Added Matt Cohen's essay, "Transgenic Deformation: Literary Translation and the Digital Archive," to the Articles and Interviews About the Archive section of the site. We also now link to this essay from the index page of Editions Printed Outside the U.S.

~Liz

Tuesday, May 6, 2008

"Beat! Beat! Drums!" Periodical Printing Updated

Whitman's Poems in Periodicals now features the Harper's Weekly printing of "Beat! Beat! Drums!" as the poem's first publication. I have taken down the Boston Daily Evening Transcript printing, revised the Harper's Weekly headnote, and revised the transcription of the poem according to the Harper's Weekly printing. A page image of the poem is forthcoming. The publication information following the transcription now includes the following note, in explanation of the change:

Publication Information
"Beat! Beat! Drums!."  Harper's Weekly  5 (28 September 1861):  623.  Although dated 28 September 1861, the issue of Harper's Weekly featuring Whitman's "Beat! Beat! Drums!" actually appeared one week earlier, on 21 September 1861. (See Sculley Bradley and Harold W. Blodgett, ed., Leaves of Grass: A Norton Critical Edition [New York: W. W. Norton, 1973] and Ted Genoways, Walt Whitman and the Civil War: America's Poet During the Lost Years of 1860–1862 [Berkeley: University of California Press, forthcoming].) The poem appeared on the same day in the weekly newspaper the New York Leader, also dated 28 September 1861. The poem was reprinted in the Brooklyn Daily Eagle on 23 September 1861 and the Boston Daily Evening Transcript on 24 September 1861. The Brooklyn Daily Eagle printing includes the attribution, "From Harper's Weekly." In the following weeks, the poem appeared in numerous other newspapers throughout the United States.
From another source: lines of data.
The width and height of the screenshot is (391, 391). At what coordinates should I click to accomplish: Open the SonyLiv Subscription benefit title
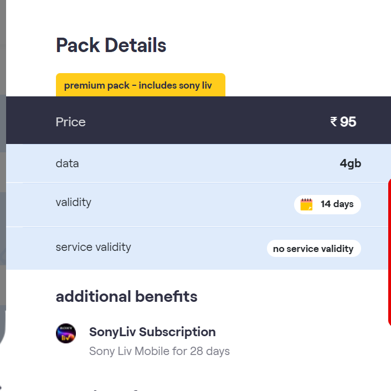tap(152, 332)
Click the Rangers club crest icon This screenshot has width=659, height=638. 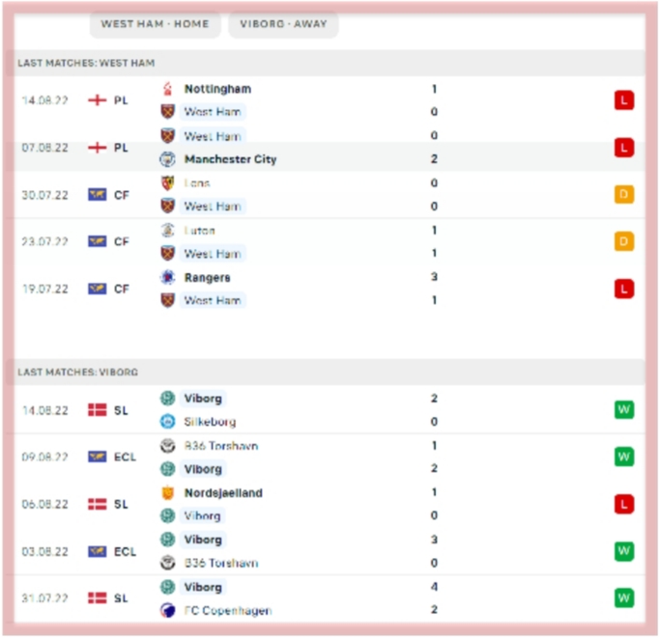pyautogui.click(x=167, y=278)
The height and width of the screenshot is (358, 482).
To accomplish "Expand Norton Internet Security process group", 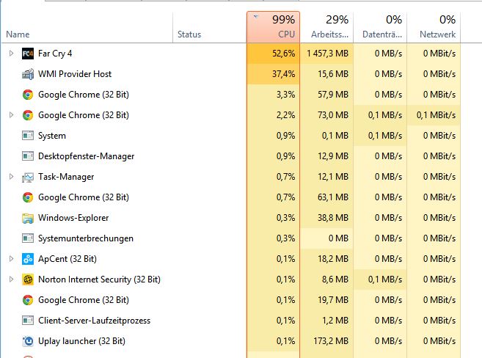I will 11,280.
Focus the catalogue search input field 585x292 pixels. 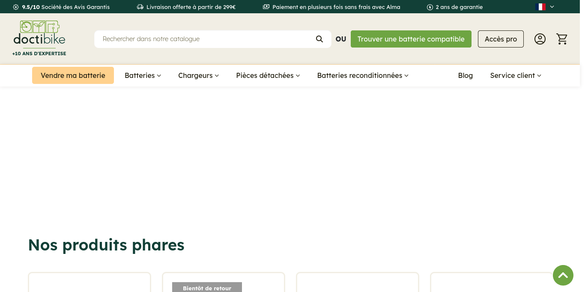point(206,39)
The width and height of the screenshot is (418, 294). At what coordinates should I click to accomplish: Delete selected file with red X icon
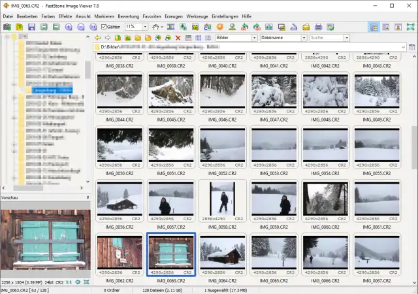[x=178, y=38]
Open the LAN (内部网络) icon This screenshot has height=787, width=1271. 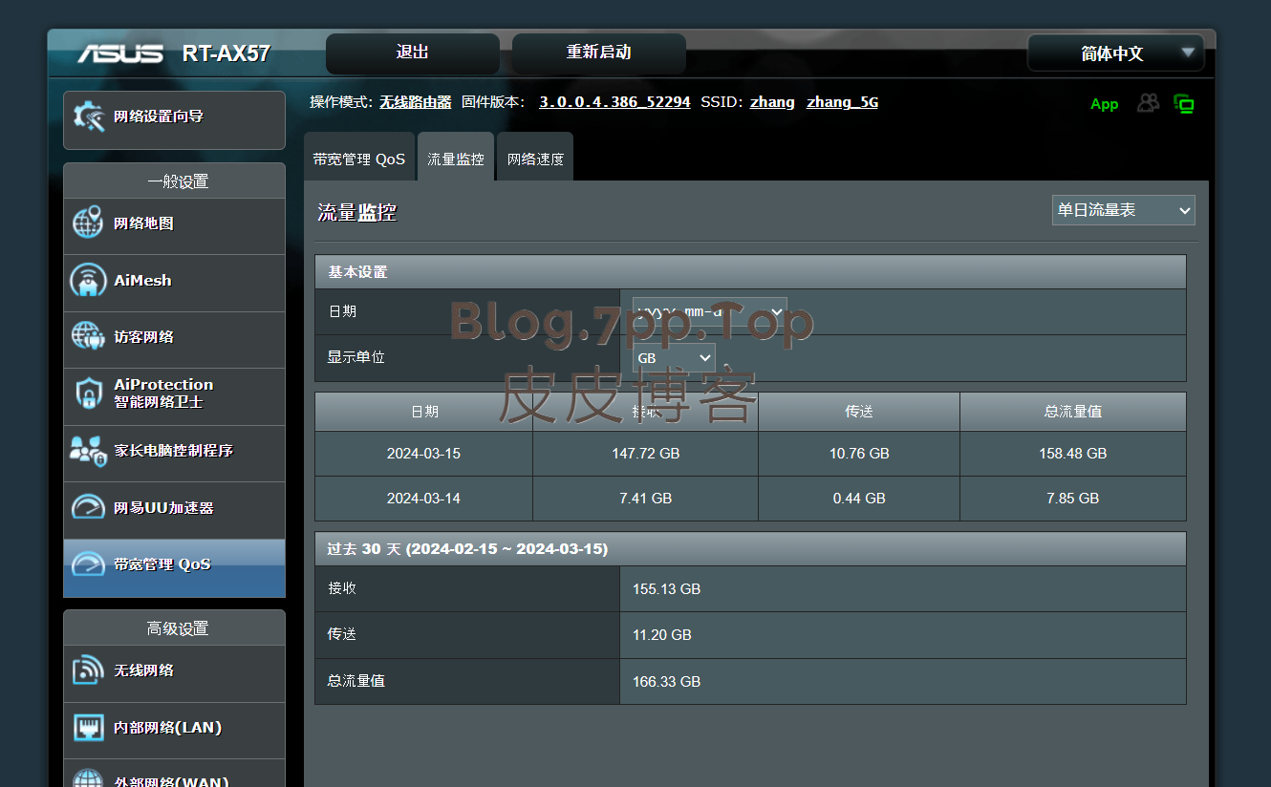pyautogui.click(x=88, y=728)
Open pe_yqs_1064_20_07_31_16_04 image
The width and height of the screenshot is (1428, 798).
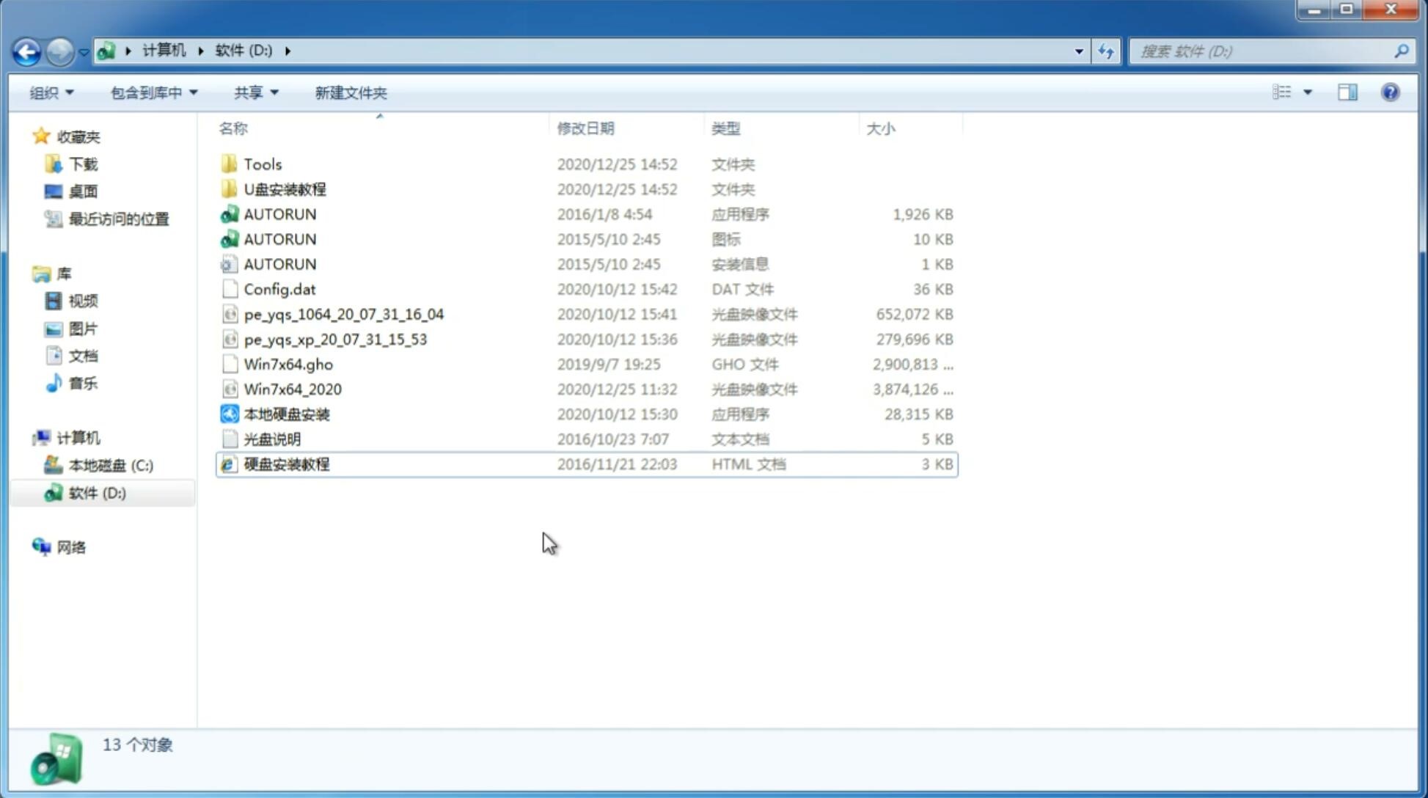point(343,314)
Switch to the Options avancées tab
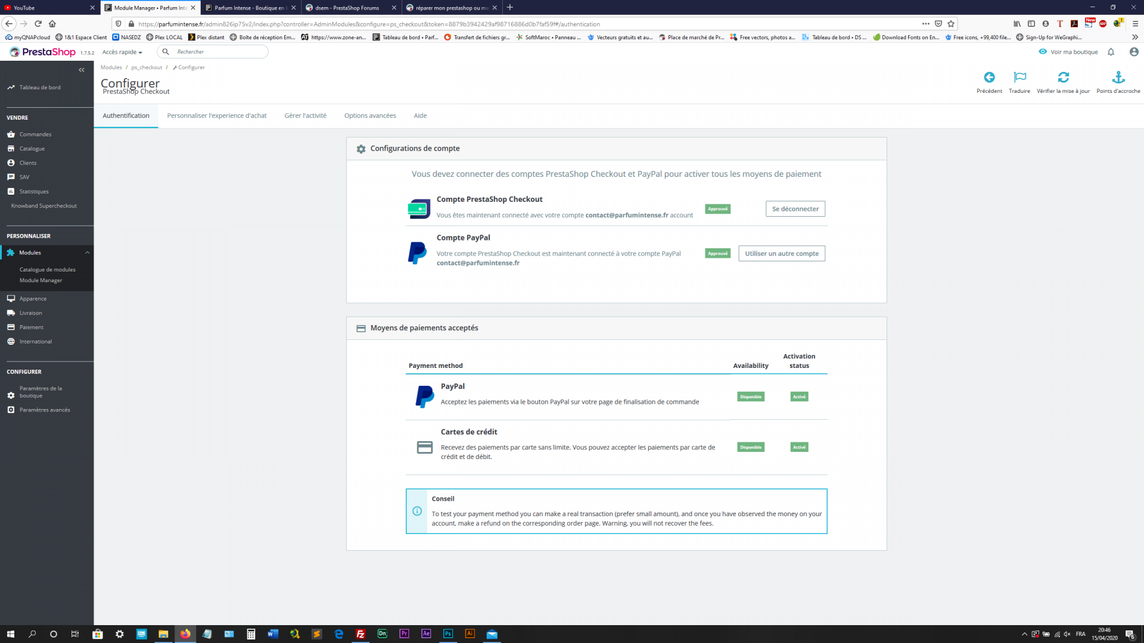The width and height of the screenshot is (1144, 643). [370, 116]
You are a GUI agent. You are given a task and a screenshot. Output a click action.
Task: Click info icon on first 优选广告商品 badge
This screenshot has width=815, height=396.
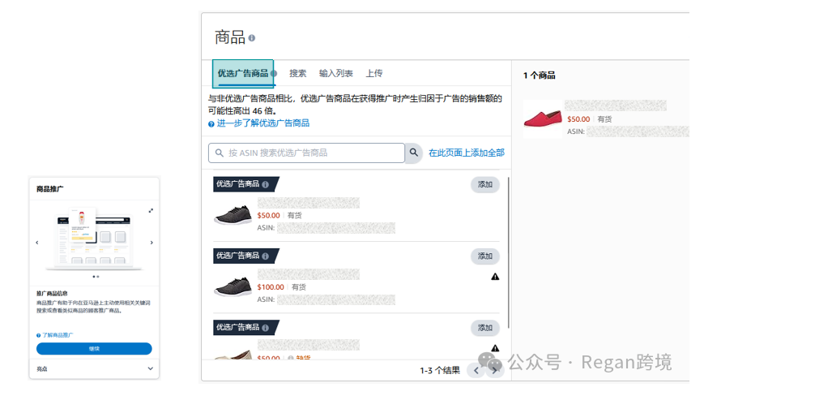click(x=265, y=185)
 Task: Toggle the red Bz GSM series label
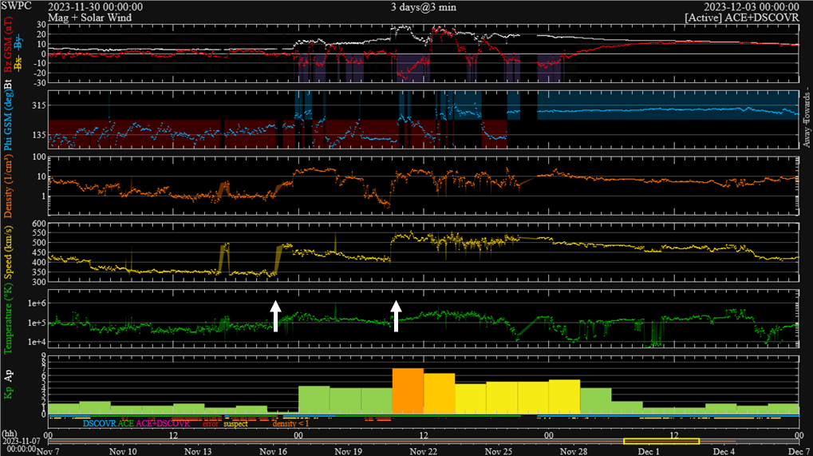tap(8, 42)
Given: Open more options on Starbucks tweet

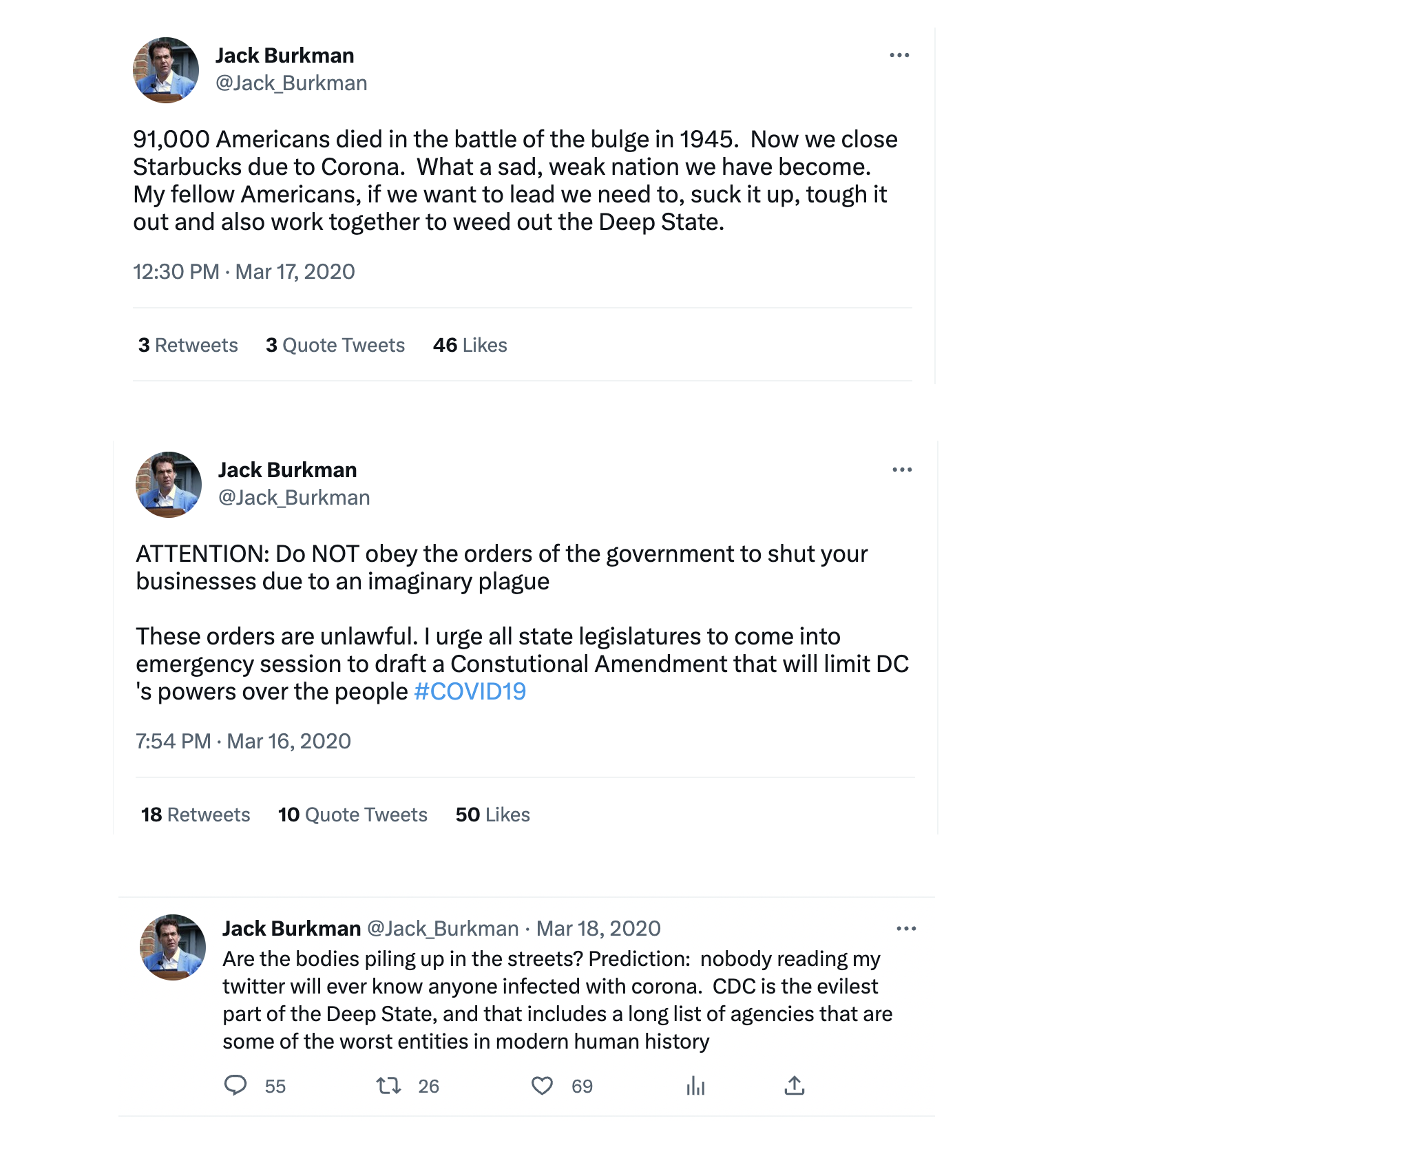Looking at the screenshot, I should pyautogui.click(x=899, y=55).
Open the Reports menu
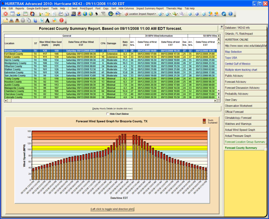Screen dimensions: 269x219 [x=20, y=8]
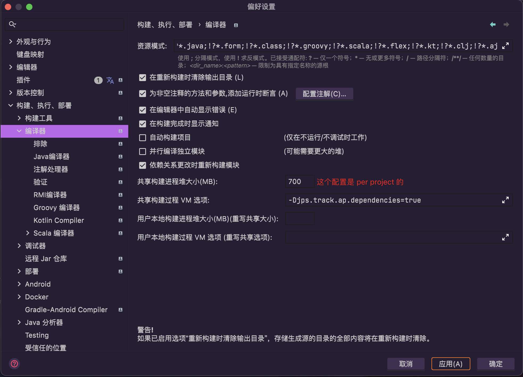Click the save icon next to Java编译器
This screenshot has height=377, width=523.
tap(120, 156)
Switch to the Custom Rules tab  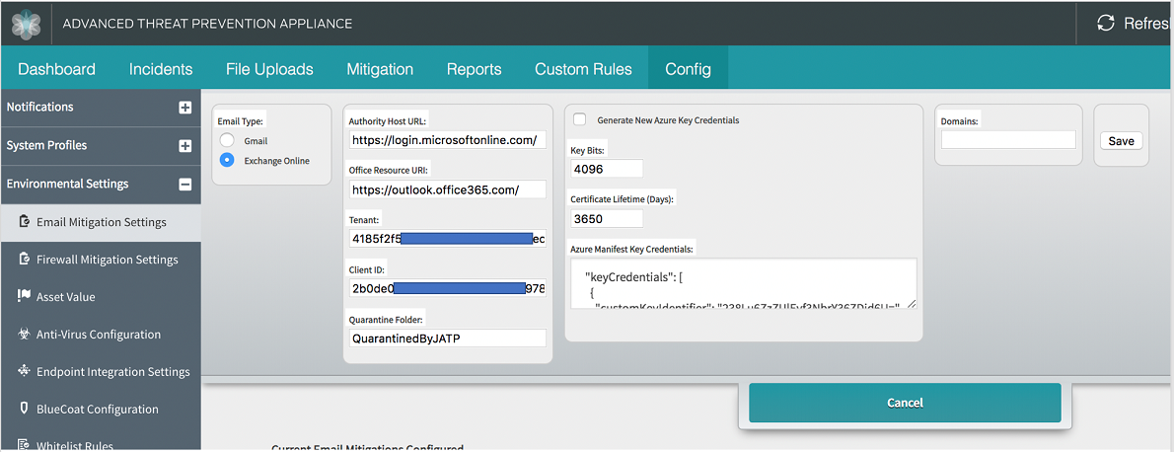[x=583, y=69]
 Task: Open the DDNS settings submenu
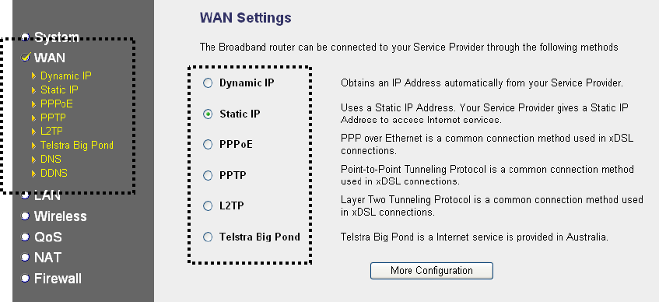[54, 174]
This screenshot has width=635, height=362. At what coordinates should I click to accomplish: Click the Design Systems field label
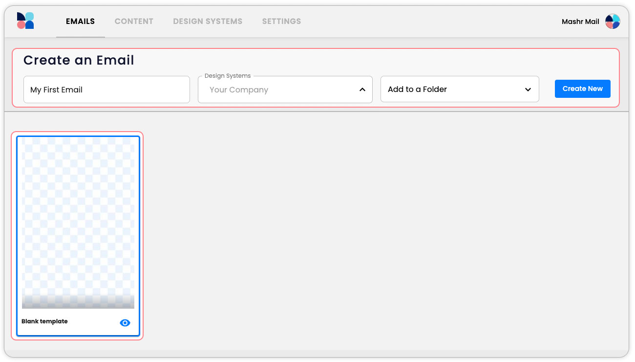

Whitman included the poem, with slight revision, in Drum-Taps (1865).

~Liz

Wednesday, April 30, 2008

Finding Aids / Boston Public Library

Added new images to the figures folder and updated links to new versos. We now have and are displaying to the public all of the images for this collection.

Stacey

Tuesday, April 29, 2008

Changes to Periodicals Section

Updated bibliography, some headnotes, and poem pages based on proofreading and content suggestions from student workers.

--Liz

Camp 2007 goals updated

Added Sabrina's info. about her progress in adding notes to the old reviews files.

Brett

Monday, April 28, 2008

Debris in 1860 and 1867 editions of Leaves

I've revised the XML of the 1860 and 1867 editions of Leaves of Grass to reflect the editorial decision that "Debris" is a cluster of untitled poems rather than a single poem. Besides changing <lg1 type="poem">Debris</lg1> to <lg1 type="cluster">Debris</lg1> and putting <lg2 type="poem"> tags around the individual poems, I've also added <relations> to each poem. In this process, nine new work IDs were created for poems not present in the deathbed and "Debris (Poem)" was removed as a Work.

Brett

Finding Aids / Boston University

Replaced all images and added verso links with new scans received from the collection 04/10.

Stacey

April 2008

New material added to the site: two Russian translations of Whitman; the third volume of With Walt Whitman in Camden; and an editorial policy statement.